-- WHAT THE EXERCISE ASKS --
In your answer, give each entry again exactly as it appears.

-- TASK INPUTS --
- Opening Delimiter -

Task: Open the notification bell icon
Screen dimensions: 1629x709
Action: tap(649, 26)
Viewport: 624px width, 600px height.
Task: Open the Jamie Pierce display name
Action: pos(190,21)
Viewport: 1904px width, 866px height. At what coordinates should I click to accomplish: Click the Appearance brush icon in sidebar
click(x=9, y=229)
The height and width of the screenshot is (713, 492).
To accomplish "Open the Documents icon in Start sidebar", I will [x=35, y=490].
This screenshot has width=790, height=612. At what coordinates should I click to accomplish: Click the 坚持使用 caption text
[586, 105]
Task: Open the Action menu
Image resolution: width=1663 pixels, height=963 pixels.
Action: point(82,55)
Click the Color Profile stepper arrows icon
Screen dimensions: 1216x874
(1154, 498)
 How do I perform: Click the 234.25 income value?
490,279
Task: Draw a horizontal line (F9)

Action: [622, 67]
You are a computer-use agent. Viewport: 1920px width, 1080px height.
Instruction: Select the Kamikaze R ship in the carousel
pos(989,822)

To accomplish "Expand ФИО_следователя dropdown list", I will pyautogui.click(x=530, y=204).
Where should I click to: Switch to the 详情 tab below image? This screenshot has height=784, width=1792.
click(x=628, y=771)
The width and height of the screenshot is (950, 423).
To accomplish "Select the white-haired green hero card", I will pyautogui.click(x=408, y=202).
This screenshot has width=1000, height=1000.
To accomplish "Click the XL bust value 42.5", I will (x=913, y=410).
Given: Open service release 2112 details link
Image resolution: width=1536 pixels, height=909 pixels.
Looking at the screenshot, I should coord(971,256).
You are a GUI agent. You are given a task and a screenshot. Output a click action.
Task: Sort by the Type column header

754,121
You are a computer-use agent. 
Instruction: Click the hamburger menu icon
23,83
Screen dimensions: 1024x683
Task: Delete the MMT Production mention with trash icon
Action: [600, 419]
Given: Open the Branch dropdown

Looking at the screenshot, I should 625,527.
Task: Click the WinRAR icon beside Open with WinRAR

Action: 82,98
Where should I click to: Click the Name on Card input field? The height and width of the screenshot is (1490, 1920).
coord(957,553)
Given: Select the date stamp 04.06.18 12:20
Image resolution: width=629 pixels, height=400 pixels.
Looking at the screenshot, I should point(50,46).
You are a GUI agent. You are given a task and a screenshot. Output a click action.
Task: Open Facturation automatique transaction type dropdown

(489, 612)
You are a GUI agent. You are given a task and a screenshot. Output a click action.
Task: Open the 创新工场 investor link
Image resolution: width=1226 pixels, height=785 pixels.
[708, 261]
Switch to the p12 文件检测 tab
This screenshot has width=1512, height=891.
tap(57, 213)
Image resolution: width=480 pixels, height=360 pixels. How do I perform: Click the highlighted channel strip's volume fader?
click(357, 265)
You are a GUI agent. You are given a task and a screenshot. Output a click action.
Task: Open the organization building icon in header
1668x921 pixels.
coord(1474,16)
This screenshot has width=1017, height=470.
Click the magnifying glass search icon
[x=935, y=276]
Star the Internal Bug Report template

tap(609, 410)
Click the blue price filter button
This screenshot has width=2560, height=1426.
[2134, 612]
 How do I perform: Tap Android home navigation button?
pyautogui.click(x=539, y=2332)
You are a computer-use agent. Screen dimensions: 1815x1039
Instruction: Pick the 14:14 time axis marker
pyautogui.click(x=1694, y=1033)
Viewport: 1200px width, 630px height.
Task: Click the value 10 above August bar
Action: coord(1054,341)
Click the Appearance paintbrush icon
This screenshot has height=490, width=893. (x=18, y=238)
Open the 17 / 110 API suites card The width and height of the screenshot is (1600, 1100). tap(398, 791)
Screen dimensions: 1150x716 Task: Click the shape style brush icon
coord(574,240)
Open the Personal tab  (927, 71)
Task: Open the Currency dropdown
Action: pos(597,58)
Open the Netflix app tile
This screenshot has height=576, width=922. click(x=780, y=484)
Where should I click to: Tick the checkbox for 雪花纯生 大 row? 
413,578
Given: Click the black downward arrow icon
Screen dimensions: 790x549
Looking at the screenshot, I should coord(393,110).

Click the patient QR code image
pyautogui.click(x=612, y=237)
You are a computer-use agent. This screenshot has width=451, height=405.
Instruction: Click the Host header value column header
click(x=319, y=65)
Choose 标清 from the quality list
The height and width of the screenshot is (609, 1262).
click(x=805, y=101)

- Closing Delimiter -

-- RESULT OF THE TASK --
Task: Open the notification bell icon
Screen dimensions: 1629x709
Action: tap(649, 26)
Viewport: 624px width, 600px height.
Task: Open the Jamie Pierce display name
Action: pos(190,21)
Viewport: 1904px width, 866px height. At what coordinates should I click to accomplish: Click the Appearance brush icon in sidebar
click(x=9, y=229)
The height and width of the screenshot is (713, 492).
To accomplish "Open the Documents icon in Start sidebar", I will [x=35, y=490].
This screenshot has width=790, height=612. At what coordinates should I click to accomplish: Click the 坚持使用 caption text
[586, 105]
Task: Open the Action menu
Image resolution: width=1663 pixels, height=963 pixels.
Action: point(82,55)
Click the Color Profile stepper arrows icon
Screen dimensions: 1216x874
(1154, 498)
 How do I perform: Click the 234.25 income value?
490,279
Task: Draw a horizontal line (F9)

Action: [622, 67]
You are a computer-use agent. Viewport: 1920px width, 1080px height.
Instruction: Select the Kamikaze R ship in the carousel
pos(989,822)

To accomplish "Expand ФИО_следователя dropdown list", I will pyautogui.click(x=530, y=204).
Where should I click to: Switch to the 详情 tab below image? This screenshot has height=784, width=1792.
click(x=628, y=771)
The width and height of the screenshot is (950, 423).
To accomplish "Select the white-haired green hero card", I will pyautogui.click(x=408, y=202).
This screenshot has width=1000, height=1000.
To accomplish "Click the XL bust value 42.5", I will (x=913, y=410).
Given: Open service release 2112 details link
Image resolution: width=1536 pixels, height=909 pixels.
Looking at the screenshot, I should coord(971,256).
You are a GUI agent. You are given a task and a screenshot. Output a click action.
Task: Sort by the Type column header

754,121
You are a computer-use agent. 
Instruction: Click the hamburger menu icon
23,83
Screen dimensions: 1024x683
Task: Delete the MMT Production mention with trash icon
Action: [600, 419]
Given: Open the Branch dropdown

Looking at the screenshot, I should 625,527.
Task: Click the WinRAR icon beside Open with WinRAR

Action: 82,98
Where should I click to: Click the Name on Card input field? The height and width of the screenshot is (1490, 1920).
coord(957,553)
Given: Select the date stamp 04.06.18 12:20
Image resolution: width=629 pixels, height=400 pixels.
Looking at the screenshot, I should point(50,46).
You are a GUI agent. You are given a task and a screenshot. Output a click action.
Task: Open Facturation automatique transaction type dropdown

(489, 612)
You are a GUI agent. You are given a task and a screenshot. Output a click action.
Task: Open the 创新工场 investor link
Image resolution: width=1226 pixels, height=785 pixels.
[708, 261]
Switch to the p12 文件检测 tab
This screenshot has width=1512, height=891.
tap(57, 213)
Image resolution: width=480 pixels, height=360 pixels. How do I perform: Click the highlighted channel strip's volume fader?
click(357, 265)
You are a GUI agent. You are given a task and a screenshot. Output a click action.
Task: Open the organization building icon in header
1668x921 pixels.
coord(1474,16)
This screenshot has width=1017, height=470.
Click the magnifying glass search icon
[x=935, y=276]
Star the Internal Bug Report template

tap(609, 410)
Click the blue price filter button
This screenshot has width=2560, height=1426.
[2134, 612]
 How do I perform: Tap Android home navigation button?
pyautogui.click(x=539, y=2332)
You are a computer-use agent. Screen dimensions: 1815x1039
Instruction: Pick the 14:14 time axis marker
pyautogui.click(x=1694, y=1033)
Viewport: 1200px width, 630px height.
Task: Click the value 10 above August bar
Action: coord(1054,341)
Click the Appearance paintbrush icon
This screenshot has height=490, width=893. (x=18, y=238)
Open the 17 / 110 API suites card The width and height of the screenshot is (1600, 1100). tap(398, 791)
Screen dimensions: 1150x716 Task: Click the shape style brush icon
coord(574,240)
Open the Personal tab  (927, 71)
Task: Open the Currency dropdown
Action: pos(597,58)
Open the Netflix app tile
This screenshot has height=576, width=922. click(x=780, y=484)
Where should I click to: Tick the checkbox for 雪花纯生 大 row? 
413,578
Given: Click the black downward arrow icon
Screen dimensions: 790x549
Looking at the screenshot, I should coord(393,110).

Click the patient QR code image
pyautogui.click(x=612, y=237)
You are a computer-use agent. This screenshot has width=451, height=405.
Instruction: Click the Host header value column header
click(x=319, y=65)
Choose 标清 from the quality list
The height and width of the screenshot is (609, 1262).
click(x=805, y=101)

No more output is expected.